語ろう! 555・剣・響鬼 【永遠の平成仮面ライダーシリーズ】

語ろう! 555・剣・響鬼 【永遠の平成仮面ライダーシリーズ】

 平成ライダーをファンの目線から語りまくろうという主旨のもとに出版された「語ろう! クウガ・アギト・龍騎」。あれから早一年半。ついにその続刊が発売されました。表紙をめくって最初に飛びこんでくるのは「それでも明日を探せ」という言葉。ファンにとっては言うまでもなく、「仮面ライダー剣」前半の主題歌である「Round ZERO〜BLADE BRAVE」の一節ですが、この本で取り上げているのはまさにこの言葉通り、クウガ龍騎の初期三作である程度の基礎を固めた平成ライダーシリーズが、さらにその先へと進んでいくための模索を続けた三作品・・・555、剣、響鬼。ファンの間でも様々な評価が入り乱れるこの三作品について語るだけあり、内容は前作以上の情報量の多さと密度の濃さ。一括りに感想をまとめるというのは土台無理な話なので、特に感銘したところを取り上げながら、私なりに「語ろう」と思います。

◆鎧武を終えて・・・
 いきなり本来のテーマである「555・剣、響鬼」から外れてしまうのですが、今回の論客の中で最も得るところが大きかったのは、「鎧武」を終えたばかりの虚淵玄氏の話でした。「クウガ・アギト・龍騎」ではあくまで一人のファンとして平成ライダーの魅力について語り、私もそれを読みながら「虚淵さんの書くライダーも見てみたいなぁ・・・」などと思っていたら、それから間もなく鎧武の制作発表があってものすごく驚いたのですが。そうして鎧武のメインライターという大役を終えたばかりの虚淵氏によって語られるのは、初めて平成ライダーの執筆を任された脚本家が直面した、予想以上に制約の多い現実でした。具体的に挙げると・・・

  • 暴力的な描写はなるべくやめてほしいと言われた。怪人に殺されて犠牲者が出るところを描くのも同様。
  • ビートライダーズは大人の支配に抗っている子供たちとして描きたかったが、反体制的な子供たちというのはNGだと言われ、ストリートダンサーという立ち位置にせざるを得なかった。
  • フォーゼの時に主人公がリーゼントと言うだけで抗議の嵐があったことが恐怖症になってしまい、抗議されそうなことは先回りしてやめるというのは徹底していた。
  • 本当は序盤は戒斗を勝たせ続けて紘汰にとっての圧倒的な壁となるキャラにしたかったが、とにかく主役を勝たせろという様々な要請により、ことごとく戒斗の白星を潰さざるを得なかった。
  • 終盤で戒斗が願っていた「弱者が踏みにじられない世界」は、本当は「弱者が許される世界」と言わせたかったが、なぜかダメだった。

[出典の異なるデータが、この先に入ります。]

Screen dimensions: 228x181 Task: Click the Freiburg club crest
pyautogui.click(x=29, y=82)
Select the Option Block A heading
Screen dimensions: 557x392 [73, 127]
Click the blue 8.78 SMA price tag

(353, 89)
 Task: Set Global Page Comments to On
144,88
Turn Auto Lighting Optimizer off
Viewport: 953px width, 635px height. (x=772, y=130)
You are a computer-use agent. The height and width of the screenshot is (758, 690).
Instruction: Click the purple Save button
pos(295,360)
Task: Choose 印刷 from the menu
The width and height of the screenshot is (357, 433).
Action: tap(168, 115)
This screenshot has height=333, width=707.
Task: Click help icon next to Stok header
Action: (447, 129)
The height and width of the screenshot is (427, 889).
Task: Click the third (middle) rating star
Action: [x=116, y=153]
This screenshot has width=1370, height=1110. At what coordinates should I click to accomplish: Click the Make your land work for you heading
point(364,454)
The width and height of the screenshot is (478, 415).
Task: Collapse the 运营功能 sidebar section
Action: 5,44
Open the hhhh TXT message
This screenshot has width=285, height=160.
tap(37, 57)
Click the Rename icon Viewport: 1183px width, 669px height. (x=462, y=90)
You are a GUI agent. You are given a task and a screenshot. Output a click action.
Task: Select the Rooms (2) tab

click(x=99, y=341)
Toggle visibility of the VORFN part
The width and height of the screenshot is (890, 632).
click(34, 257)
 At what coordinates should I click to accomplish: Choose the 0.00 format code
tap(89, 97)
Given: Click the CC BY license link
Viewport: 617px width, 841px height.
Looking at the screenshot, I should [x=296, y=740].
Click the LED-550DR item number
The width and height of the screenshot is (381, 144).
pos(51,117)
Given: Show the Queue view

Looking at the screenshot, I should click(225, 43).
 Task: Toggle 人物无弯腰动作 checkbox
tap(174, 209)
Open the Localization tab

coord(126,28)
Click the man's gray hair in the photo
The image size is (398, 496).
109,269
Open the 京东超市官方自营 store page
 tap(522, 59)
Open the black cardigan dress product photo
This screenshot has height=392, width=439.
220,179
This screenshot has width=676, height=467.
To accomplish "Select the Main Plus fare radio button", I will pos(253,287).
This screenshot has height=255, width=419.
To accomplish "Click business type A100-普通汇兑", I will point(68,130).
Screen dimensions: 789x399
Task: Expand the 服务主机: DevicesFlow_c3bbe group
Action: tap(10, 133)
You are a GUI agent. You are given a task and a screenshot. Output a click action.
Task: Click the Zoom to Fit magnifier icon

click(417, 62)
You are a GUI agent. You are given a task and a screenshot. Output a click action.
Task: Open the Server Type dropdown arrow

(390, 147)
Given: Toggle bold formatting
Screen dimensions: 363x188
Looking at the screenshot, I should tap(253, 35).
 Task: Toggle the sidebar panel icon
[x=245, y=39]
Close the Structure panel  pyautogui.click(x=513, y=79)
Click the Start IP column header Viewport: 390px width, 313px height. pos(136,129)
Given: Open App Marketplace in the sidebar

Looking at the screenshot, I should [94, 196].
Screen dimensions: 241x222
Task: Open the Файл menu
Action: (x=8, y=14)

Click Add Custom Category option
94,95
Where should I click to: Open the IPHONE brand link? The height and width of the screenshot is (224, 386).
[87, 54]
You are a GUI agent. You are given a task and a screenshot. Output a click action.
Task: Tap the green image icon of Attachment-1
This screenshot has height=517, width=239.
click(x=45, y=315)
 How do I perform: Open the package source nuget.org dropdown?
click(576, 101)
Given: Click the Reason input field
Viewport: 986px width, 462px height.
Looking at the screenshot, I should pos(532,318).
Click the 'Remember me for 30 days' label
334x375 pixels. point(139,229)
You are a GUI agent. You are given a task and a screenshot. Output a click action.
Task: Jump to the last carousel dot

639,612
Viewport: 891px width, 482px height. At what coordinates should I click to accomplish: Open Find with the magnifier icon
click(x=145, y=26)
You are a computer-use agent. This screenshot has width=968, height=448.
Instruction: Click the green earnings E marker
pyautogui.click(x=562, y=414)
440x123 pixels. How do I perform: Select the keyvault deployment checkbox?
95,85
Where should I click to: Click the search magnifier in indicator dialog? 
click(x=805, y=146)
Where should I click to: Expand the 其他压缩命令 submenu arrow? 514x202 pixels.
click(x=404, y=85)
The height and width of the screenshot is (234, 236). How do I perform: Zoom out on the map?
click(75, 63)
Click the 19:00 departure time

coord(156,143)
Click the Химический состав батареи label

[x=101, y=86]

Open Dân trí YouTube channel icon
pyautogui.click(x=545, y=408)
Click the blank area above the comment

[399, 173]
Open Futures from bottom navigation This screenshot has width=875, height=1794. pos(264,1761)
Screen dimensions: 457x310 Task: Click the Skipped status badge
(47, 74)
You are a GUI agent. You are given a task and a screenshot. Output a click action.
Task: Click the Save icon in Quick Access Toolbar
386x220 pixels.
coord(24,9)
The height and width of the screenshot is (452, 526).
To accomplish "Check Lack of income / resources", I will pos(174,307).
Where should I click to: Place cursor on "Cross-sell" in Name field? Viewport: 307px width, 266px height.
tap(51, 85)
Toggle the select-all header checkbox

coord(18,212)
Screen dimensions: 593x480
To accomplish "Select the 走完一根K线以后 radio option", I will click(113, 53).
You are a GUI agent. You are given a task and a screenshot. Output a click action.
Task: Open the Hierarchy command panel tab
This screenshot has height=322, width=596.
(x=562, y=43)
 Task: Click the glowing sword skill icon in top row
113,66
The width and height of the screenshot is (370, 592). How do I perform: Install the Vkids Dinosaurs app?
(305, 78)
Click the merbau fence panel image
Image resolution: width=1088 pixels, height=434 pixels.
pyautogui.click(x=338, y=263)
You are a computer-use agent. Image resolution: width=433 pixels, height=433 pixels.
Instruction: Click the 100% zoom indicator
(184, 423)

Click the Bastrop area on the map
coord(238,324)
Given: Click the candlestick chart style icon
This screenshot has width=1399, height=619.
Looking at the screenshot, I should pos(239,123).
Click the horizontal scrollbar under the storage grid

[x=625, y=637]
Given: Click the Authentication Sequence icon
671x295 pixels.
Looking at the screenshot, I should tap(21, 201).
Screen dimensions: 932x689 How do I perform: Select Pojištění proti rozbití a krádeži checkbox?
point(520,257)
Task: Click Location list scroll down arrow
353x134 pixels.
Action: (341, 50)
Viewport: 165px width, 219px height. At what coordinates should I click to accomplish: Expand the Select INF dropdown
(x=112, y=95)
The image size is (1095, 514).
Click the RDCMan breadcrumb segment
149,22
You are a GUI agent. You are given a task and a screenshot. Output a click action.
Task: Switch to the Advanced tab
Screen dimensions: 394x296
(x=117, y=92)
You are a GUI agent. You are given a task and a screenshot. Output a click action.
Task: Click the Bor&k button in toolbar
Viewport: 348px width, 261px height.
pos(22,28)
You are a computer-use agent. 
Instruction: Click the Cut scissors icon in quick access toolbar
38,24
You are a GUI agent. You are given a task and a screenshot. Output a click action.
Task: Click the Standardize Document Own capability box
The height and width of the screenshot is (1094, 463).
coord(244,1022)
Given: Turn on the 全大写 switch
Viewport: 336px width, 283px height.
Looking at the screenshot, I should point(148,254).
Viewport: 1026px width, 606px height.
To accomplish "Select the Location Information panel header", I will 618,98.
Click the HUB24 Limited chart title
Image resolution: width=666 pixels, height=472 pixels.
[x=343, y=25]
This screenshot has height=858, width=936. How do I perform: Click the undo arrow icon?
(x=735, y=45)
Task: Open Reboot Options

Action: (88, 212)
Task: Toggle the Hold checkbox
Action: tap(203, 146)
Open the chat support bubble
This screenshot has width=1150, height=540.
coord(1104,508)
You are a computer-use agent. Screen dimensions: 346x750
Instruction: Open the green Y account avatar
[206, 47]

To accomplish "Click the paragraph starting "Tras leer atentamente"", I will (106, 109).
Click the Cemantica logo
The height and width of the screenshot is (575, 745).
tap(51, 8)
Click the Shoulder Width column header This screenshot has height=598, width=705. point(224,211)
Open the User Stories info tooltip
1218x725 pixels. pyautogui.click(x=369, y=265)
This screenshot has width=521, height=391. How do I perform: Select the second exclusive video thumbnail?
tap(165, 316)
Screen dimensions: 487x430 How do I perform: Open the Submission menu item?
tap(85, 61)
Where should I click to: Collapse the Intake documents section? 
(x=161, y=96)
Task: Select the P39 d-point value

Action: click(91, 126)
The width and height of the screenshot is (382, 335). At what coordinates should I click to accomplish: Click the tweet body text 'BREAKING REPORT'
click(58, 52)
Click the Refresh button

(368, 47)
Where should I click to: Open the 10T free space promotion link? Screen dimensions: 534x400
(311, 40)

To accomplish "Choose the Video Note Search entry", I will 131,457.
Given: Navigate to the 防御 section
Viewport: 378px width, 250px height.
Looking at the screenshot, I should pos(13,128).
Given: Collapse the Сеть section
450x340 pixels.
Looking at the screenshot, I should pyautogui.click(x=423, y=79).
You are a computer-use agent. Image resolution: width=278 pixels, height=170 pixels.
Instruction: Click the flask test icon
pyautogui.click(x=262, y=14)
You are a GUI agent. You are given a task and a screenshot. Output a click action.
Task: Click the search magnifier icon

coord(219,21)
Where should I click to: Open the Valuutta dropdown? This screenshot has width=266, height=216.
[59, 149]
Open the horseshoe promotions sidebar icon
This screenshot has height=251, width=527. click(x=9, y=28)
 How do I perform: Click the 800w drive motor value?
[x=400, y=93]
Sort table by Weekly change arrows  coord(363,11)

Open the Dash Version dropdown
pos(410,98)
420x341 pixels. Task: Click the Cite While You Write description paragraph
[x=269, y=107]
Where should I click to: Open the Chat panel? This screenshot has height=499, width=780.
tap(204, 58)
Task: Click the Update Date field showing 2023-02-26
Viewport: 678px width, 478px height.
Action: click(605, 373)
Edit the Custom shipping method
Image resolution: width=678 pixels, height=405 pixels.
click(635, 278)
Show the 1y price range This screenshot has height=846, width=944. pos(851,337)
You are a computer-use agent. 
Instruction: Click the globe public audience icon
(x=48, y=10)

 怪人によってガンガン人が殺されていた555あたりまでと比べて様々な規制が強くなっていることは見ている側としても感じてはいましたが、ここまでとは・・・と愕然としました。ビートライダーズに関しては見ていて明らかに作品から浮いていて、「本当はIWGPみたいにカラーギャング同士の抗争とかにしたかったんじゃないかな・・・」とは思っていたので、やっぱり・・・と思いました。こうした様々な制約によって忸怩たる思いを感じつつも、これだけは伝えなければ、これだけはやらなければという核になる部分については無事やり遂げて一年間の仕事を全うできたことを虚淵氏は安心し、満足することができているようなので、何よりです。本当にお疲れ様でした。

◆キングフォームの特異性
 鈴村健一さんのインタビューで、「最初は上っ面の言葉しか語れなかった剣崎が、力を得ていくことによって実感を伴った言葉を語れるようになる。キングフォームはその象徴であり、ちゃんとそこにドラマとしての必要性がある」という主旨の言葉があり「その通り!」と大いにうなずきました。鈴村さんの言うとおり、いわゆる「最強フォーム」は登場する必然性が感じられないものがほとんど(装甲響鬼なんかはその最たる例)のなか、キングフォームはこれがなければあの最終回にはたどり着かないという、ほとんど唯一と言っていいドラマ的な必然性のある最強フォームなんですよね。全身にアンデッドの象徴である紋章が配されたあのデザインも、鈴村さんの言う「力の集中」とともに、「アンデッド達が剣崎の全身にとりついている」と見ることでその後の剣崎の運命を象徴するようで、見事にドラマとの調和を見せています。

◆高寺Pと白倉P
 本書のラストを高寺成紀P、白倉伸一郎P、井上敏樹氏の順で締めくくったのは、これ以上ない構成でした。特に、平成ライダー史上でも一、二を争う大事件となった「響鬼プロデューサー交代騒動」をリアルタイムで経験した一視聴者としては、得るところが大きかったです。
 高寺Pと白倉Pの違いについては、本書において井上伸一郎Pがわかりやすく評しています。井上P曰く、高寺Pは「徹底した積み重ね」「異常に粘着質」「歩みが非常にゆっくりで、見てて多少イライラすることもあったりするけど、ある一定のラインを越えると、途端にそれが活きてきて、すごい快感に変わってくる」。高寺Pの設定にかけるこだわりようは本人を知らなくてもクウガ響鬼を見れば一目瞭然。響鬼の放送当時の思い出として特に印象に残っているものとして、「関東十一鬼」の設定に触発されてオリジナルの鬼の設定を考える、というのがネットのあちこちで見られたことがあります。ああいうムーブメントが成立しえたのも高寺Pのこだわりぬいた設定があり、それに基づいて生み出された世界に深く魅せられた人が多かったのではないか、と。一方、設定へのこだわりとともに高寺Pから感じるのが、理想の高さ。クウガで「きれいごとだからこそ現実にしたいじゃない。本当はきれいごとがいいんだもん」という雄介のセリフがありますが、このセリフこそ高寺Pの思想そのものではないかと思います。あの設定の緻密さも、ただの言葉だけではきれいごとで終わってしまうことをきれいごとで終わらせないためのリアリティをドラマに与えるための必然としてああなったのではないか、とさえ思えます。しかし、クウガよりもさらに高いところを目指した響鬼は、その設定の緻密さをもってしてもドラマの中の理想とドラマの外の現実とをうまく添わせることができなかった・・・。響鬼について自らが振り返ることを「敗軍の将、兵を語る」とまで評する高寺Pの言葉からは、痛みが伝わってきました。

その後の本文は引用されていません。